* Start *

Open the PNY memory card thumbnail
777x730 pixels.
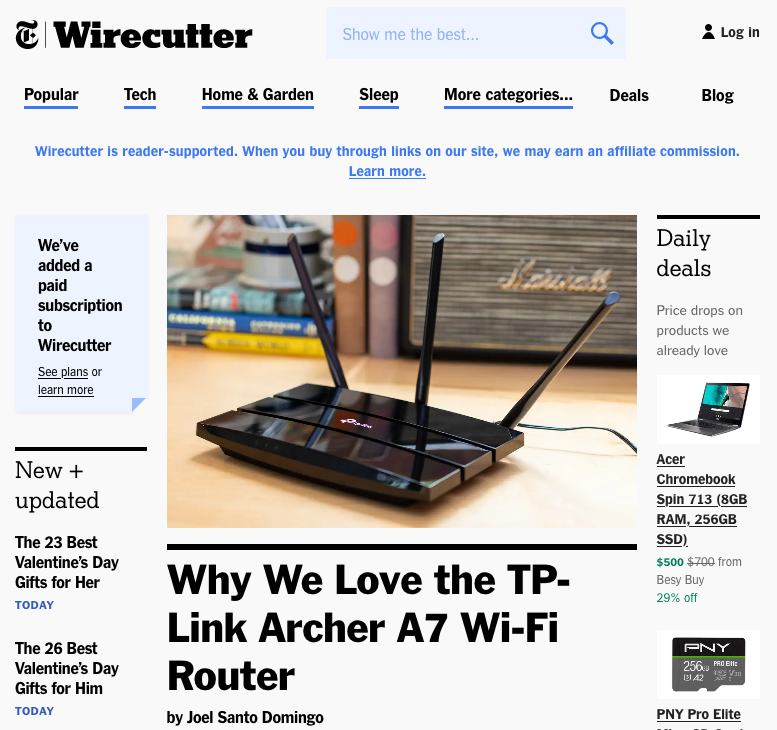(708, 664)
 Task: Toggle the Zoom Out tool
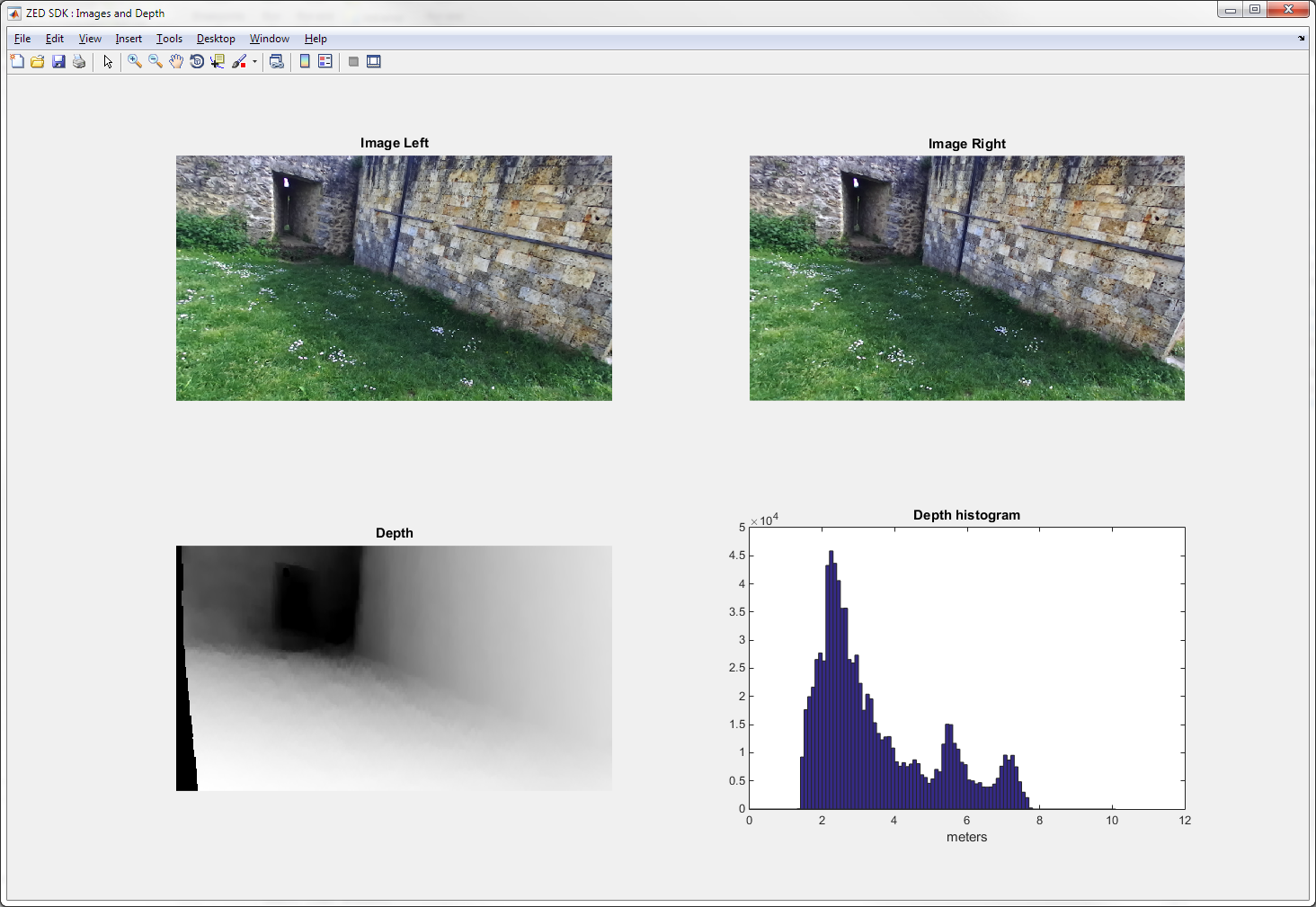point(156,61)
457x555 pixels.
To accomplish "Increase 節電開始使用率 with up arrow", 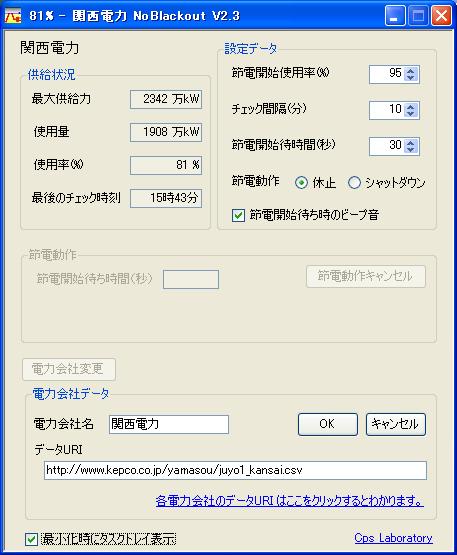I will click(411, 71).
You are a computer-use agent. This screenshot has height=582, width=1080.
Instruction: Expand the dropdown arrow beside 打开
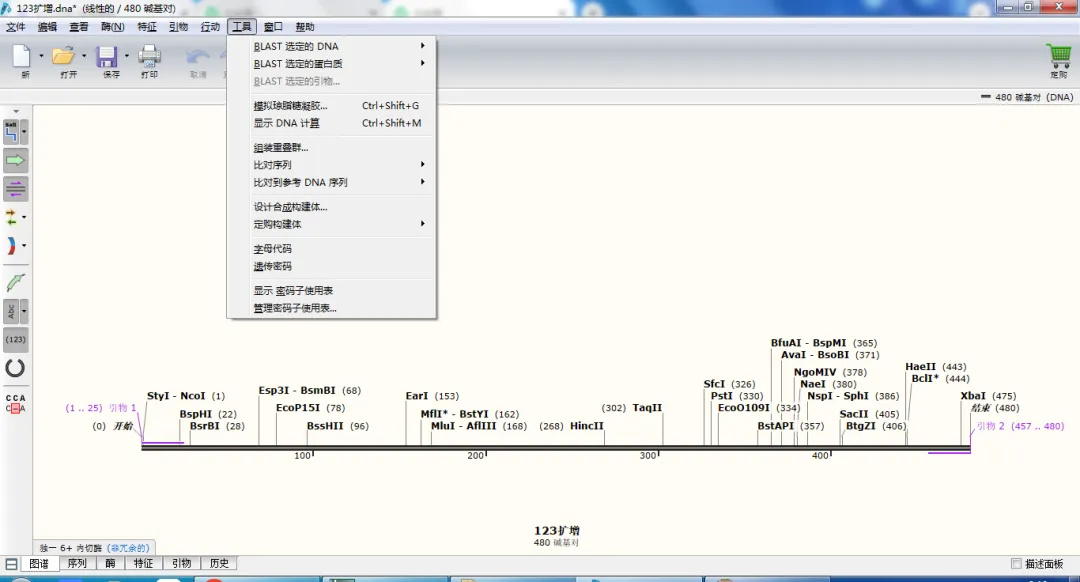tap(84, 56)
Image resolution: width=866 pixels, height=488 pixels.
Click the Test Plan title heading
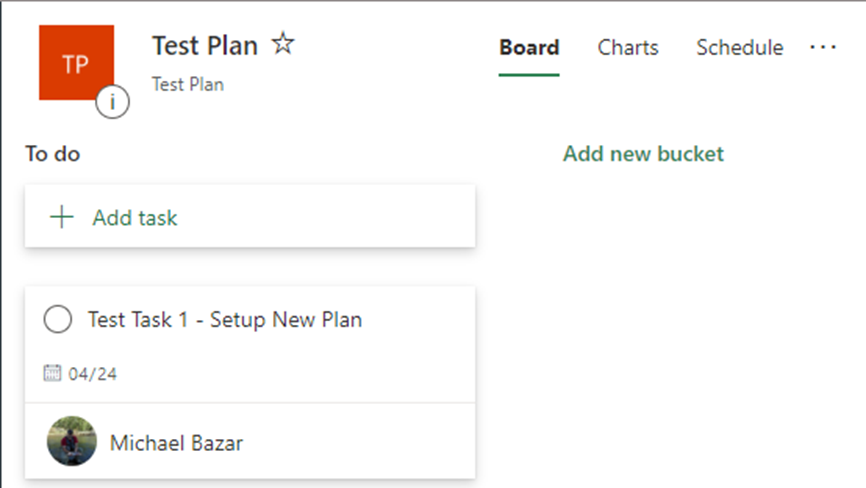[x=205, y=46]
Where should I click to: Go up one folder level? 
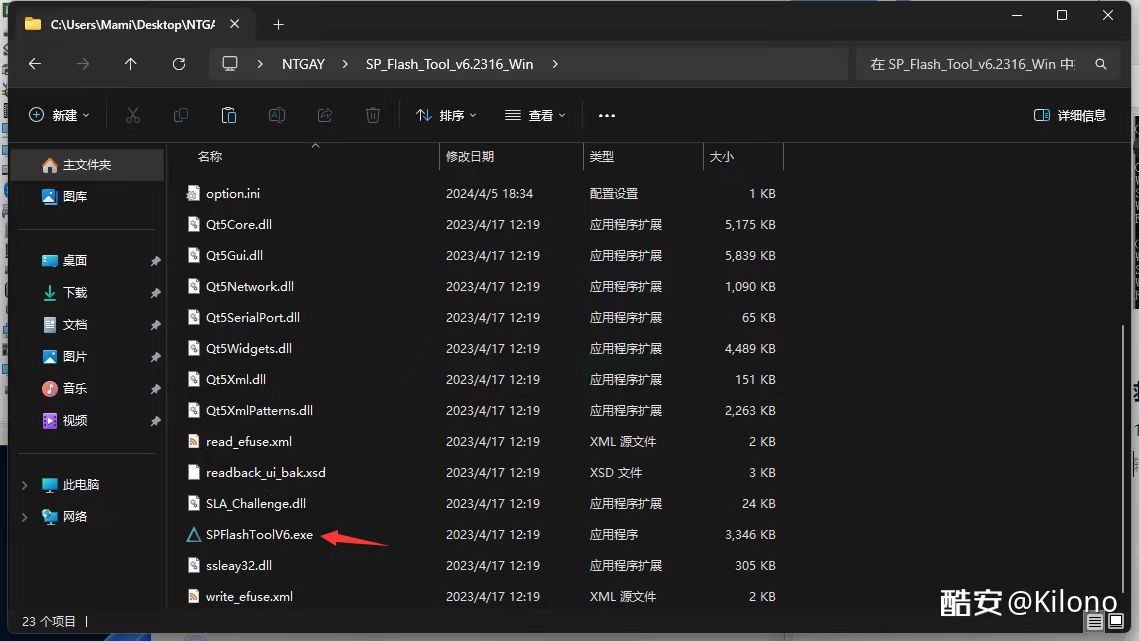point(131,64)
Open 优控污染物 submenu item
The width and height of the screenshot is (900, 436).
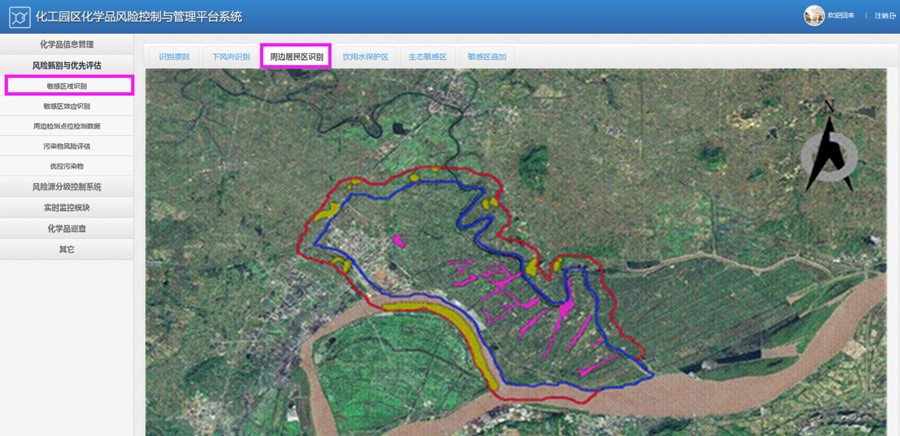tap(67, 166)
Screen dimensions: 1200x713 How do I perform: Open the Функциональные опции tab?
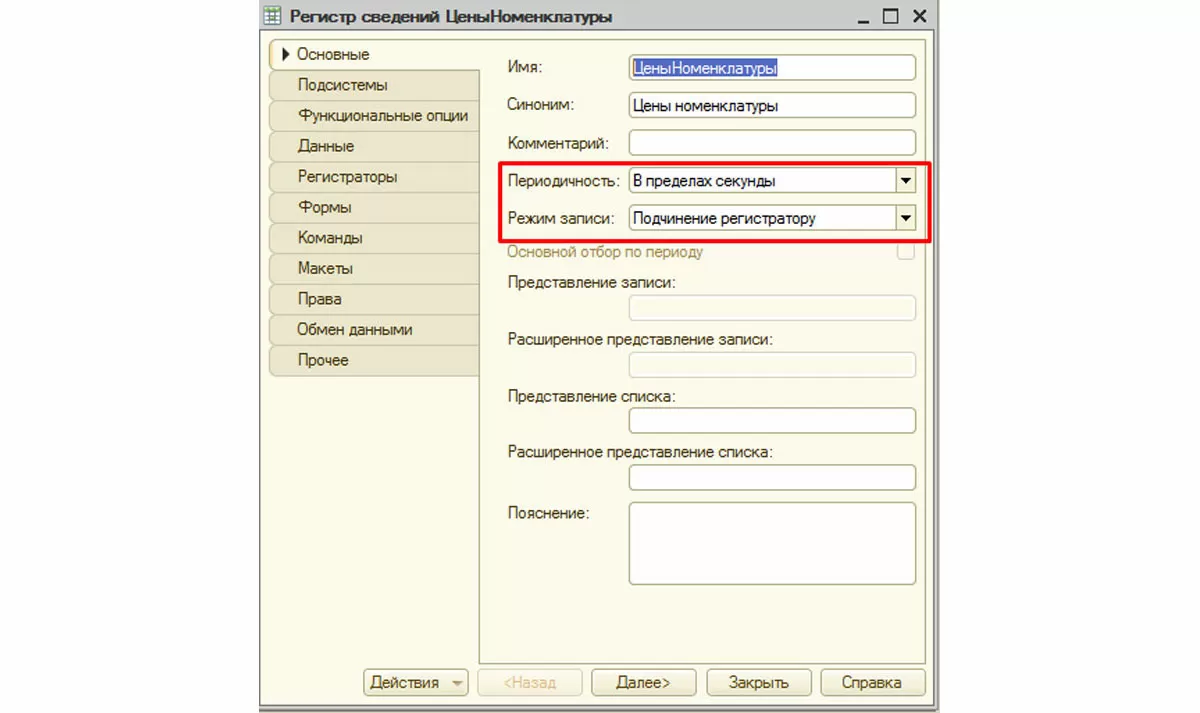click(382, 115)
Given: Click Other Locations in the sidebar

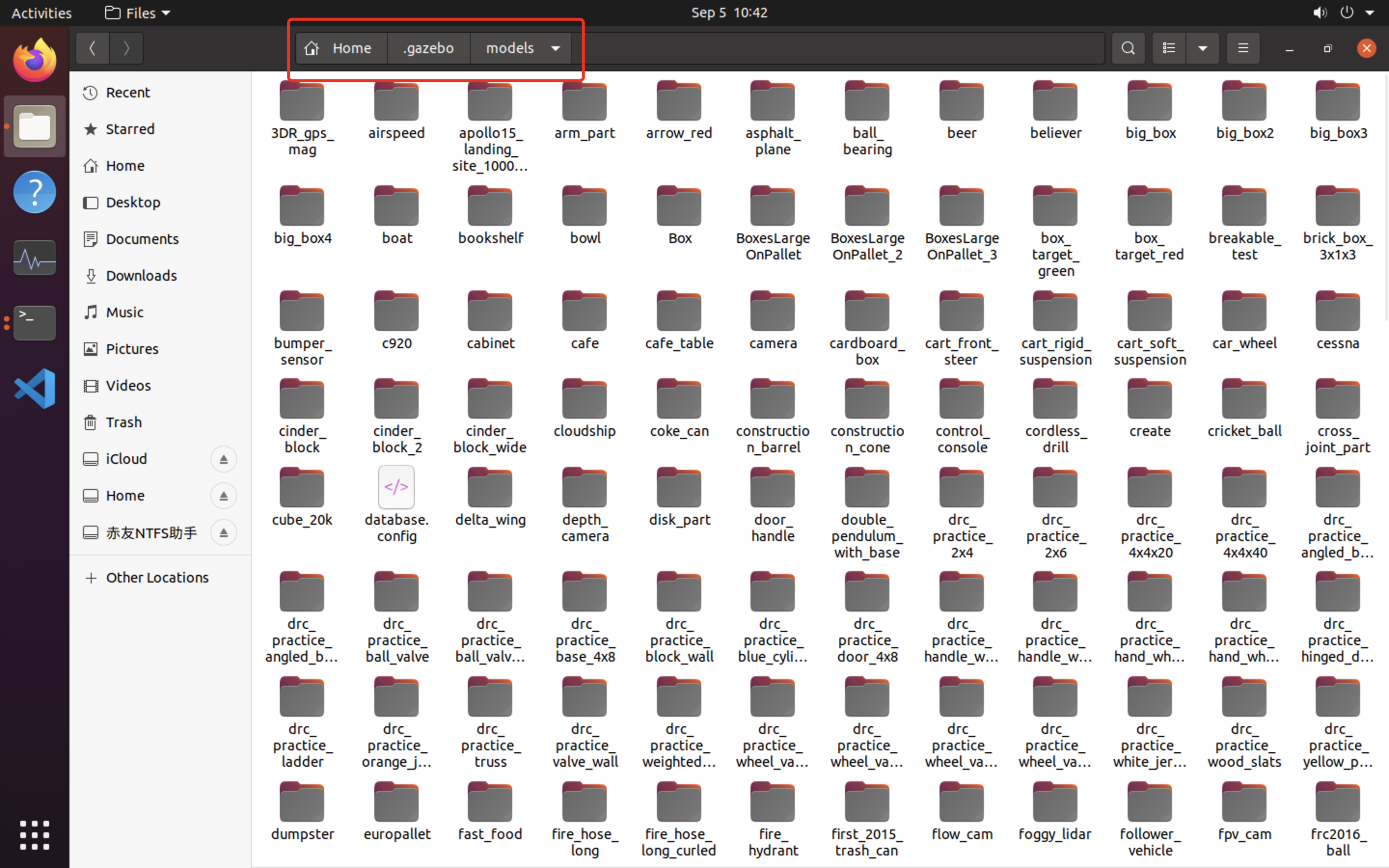Looking at the screenshot, I should point(157,577).
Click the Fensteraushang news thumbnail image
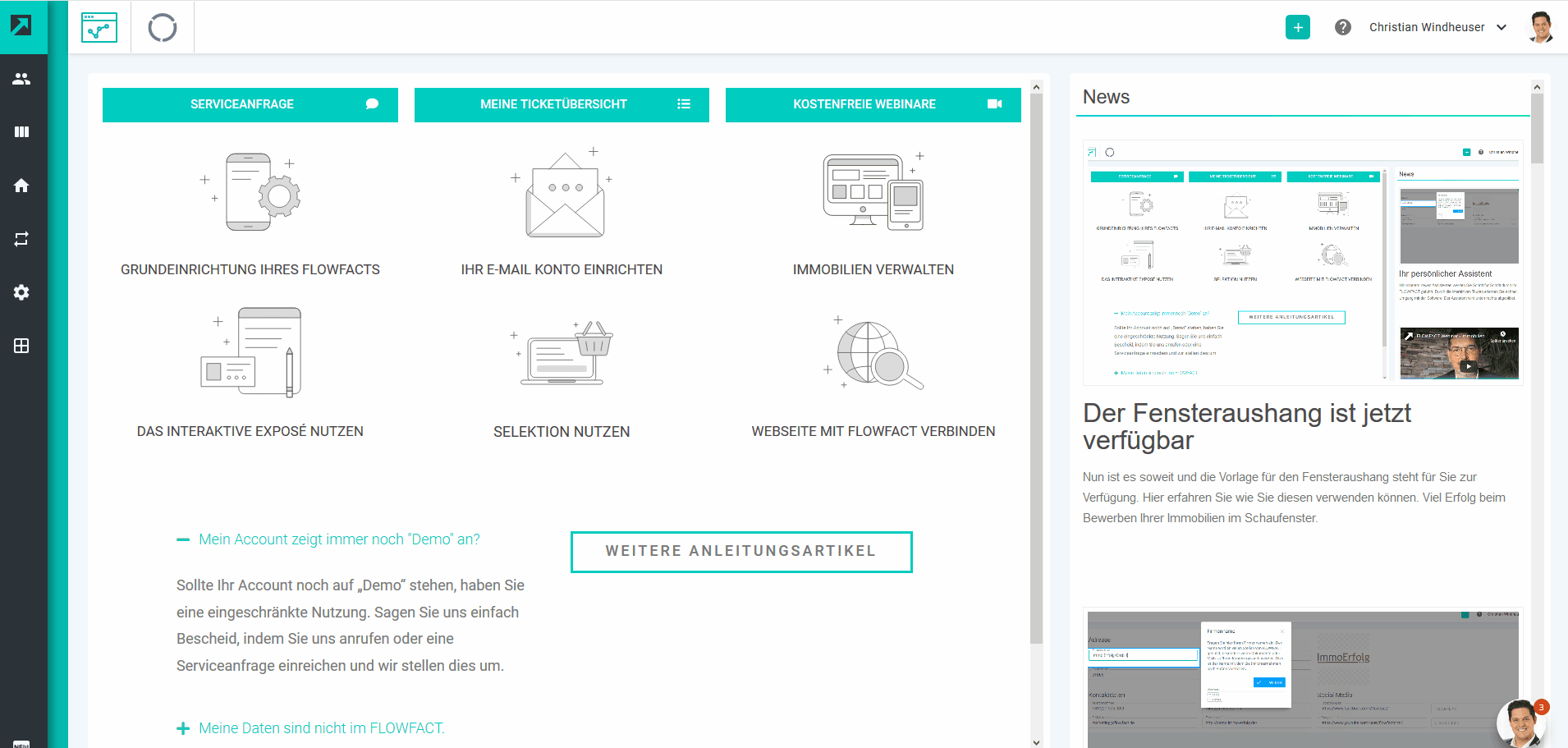This screenshot has height=748, width=1568. coord(1303,263)
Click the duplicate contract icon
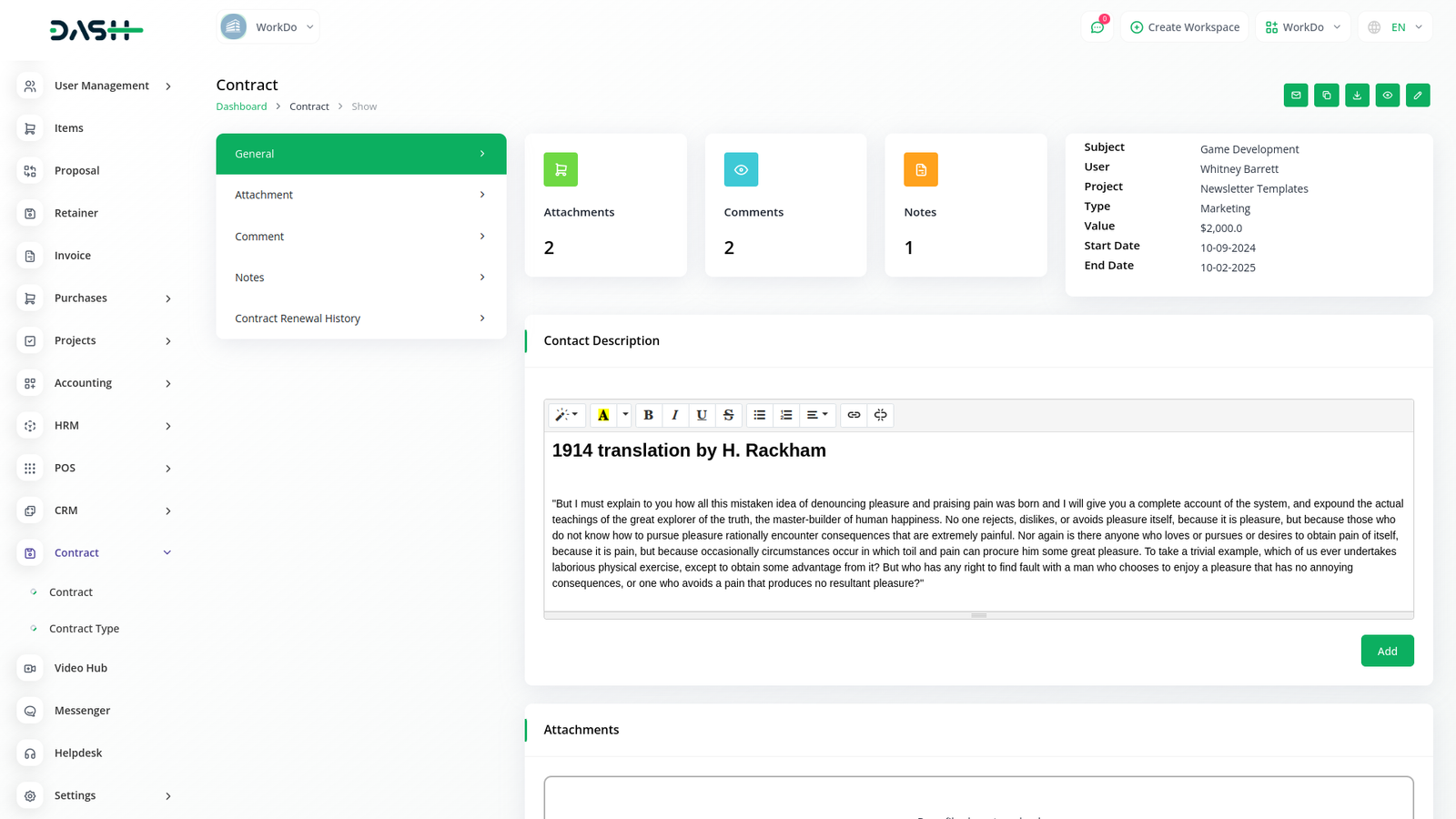Viewport: 1456px width, 819px height. click(1327, 96)
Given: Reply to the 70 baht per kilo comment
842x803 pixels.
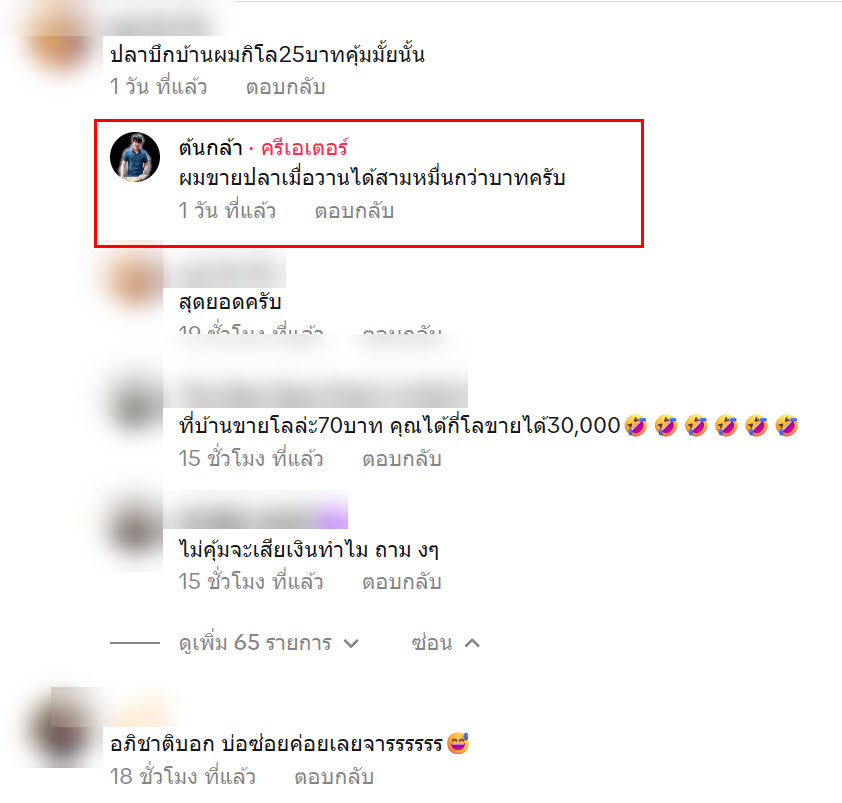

* End *

> [Required work]:
Reproduce the listing verbatim from the line containing "Given: Reply to the 70 baht per kilo comment" through the end of the listing, including both ends, and leave out the pictures.

> [The output]:
Given: Reply to the 70 baht per kilo comment
842x803 pixels.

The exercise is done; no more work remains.